Animation lives on the Container, so the way to animate anything is to put it inside a Container and turn the animation on there.
How to animate a block
Make sure it is in a Container
If the block you want to animate is already inside a Container, you are ready, just select that Container. If it is not, wrap it: select the block, open its action bar, and choose Wrap with Container (see Moving Components Around).
Open the Animation section
With the Container selected, open the Animation section in the Fields panel and turn on Enable Entrance Animation.
Choose how it enters
Set the Type, Source, Duration, and Delay (all covered below).
Preview it
The effect plays when the block scrolls into view, so scroll the page (or open a preview) to see it. It does not loop; it plays once as the block appears.
Because the animation is on the Container, everything inside it animates together. Wrap a heading, some text, and a button in one Container to have the whole card enter as a unit.
Animation options
Use animation sparingly
Motion is powerful precisely because it stands out, so a little goes a long way. Overdoing it makes a page feel busy, slows it down, and can genuinely bother some visitors.

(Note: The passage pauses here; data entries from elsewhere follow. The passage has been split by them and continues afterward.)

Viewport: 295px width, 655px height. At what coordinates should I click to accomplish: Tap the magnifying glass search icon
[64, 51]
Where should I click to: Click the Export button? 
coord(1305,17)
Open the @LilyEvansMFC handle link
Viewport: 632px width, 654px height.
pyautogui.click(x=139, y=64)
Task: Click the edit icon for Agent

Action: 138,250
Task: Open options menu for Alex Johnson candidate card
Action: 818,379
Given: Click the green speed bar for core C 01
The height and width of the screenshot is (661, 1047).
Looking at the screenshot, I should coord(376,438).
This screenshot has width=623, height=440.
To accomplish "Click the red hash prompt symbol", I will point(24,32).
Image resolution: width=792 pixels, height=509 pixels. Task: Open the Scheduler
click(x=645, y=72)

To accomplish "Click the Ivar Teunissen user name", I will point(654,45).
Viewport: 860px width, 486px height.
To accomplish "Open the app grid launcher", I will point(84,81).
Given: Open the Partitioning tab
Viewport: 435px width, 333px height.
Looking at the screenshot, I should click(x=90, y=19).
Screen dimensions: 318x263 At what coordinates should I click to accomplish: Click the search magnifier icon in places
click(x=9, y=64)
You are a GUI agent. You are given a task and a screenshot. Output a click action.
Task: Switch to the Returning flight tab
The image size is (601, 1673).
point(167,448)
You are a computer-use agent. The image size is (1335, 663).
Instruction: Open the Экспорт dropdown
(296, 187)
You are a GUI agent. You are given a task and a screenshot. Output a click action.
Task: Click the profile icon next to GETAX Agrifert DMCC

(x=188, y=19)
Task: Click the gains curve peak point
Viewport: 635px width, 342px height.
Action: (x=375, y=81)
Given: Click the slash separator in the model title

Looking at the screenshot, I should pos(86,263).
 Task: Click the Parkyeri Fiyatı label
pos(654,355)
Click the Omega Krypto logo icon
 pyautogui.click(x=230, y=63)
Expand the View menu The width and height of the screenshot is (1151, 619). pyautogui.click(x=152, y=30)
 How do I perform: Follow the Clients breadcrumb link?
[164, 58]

Movement on a screen can cause discomfort or dizziness for people with motion sensitivity, and heavy animation makes a page harder to follow for everyone. Keep it gentle: prefer Fade In over Bounce In for large areas, keep durations short, and avoid long delays that leave content hidden while the visitor waits.
When it helps
- Bringing attention to one key thing, like a hero headline or a main call to action.
- A soft fade as a section scrolls into view, to make the page feel considered.
- A single, subtle effect used consistently down the page.
When to hold back
- Animating every block. If everything moves, nothing stands out, and the page feels chaotic.
- Big bouncy entrances on lots of elements, or on long blocks of text people are trying to read.
- Long durations or delays on important content. Visitors should not have to wait for your message to appear.
Pick one or two moments per page worth animating, use a short Fade In, and leave the rest still. Then check the whole page scrolls smoothly before you publish.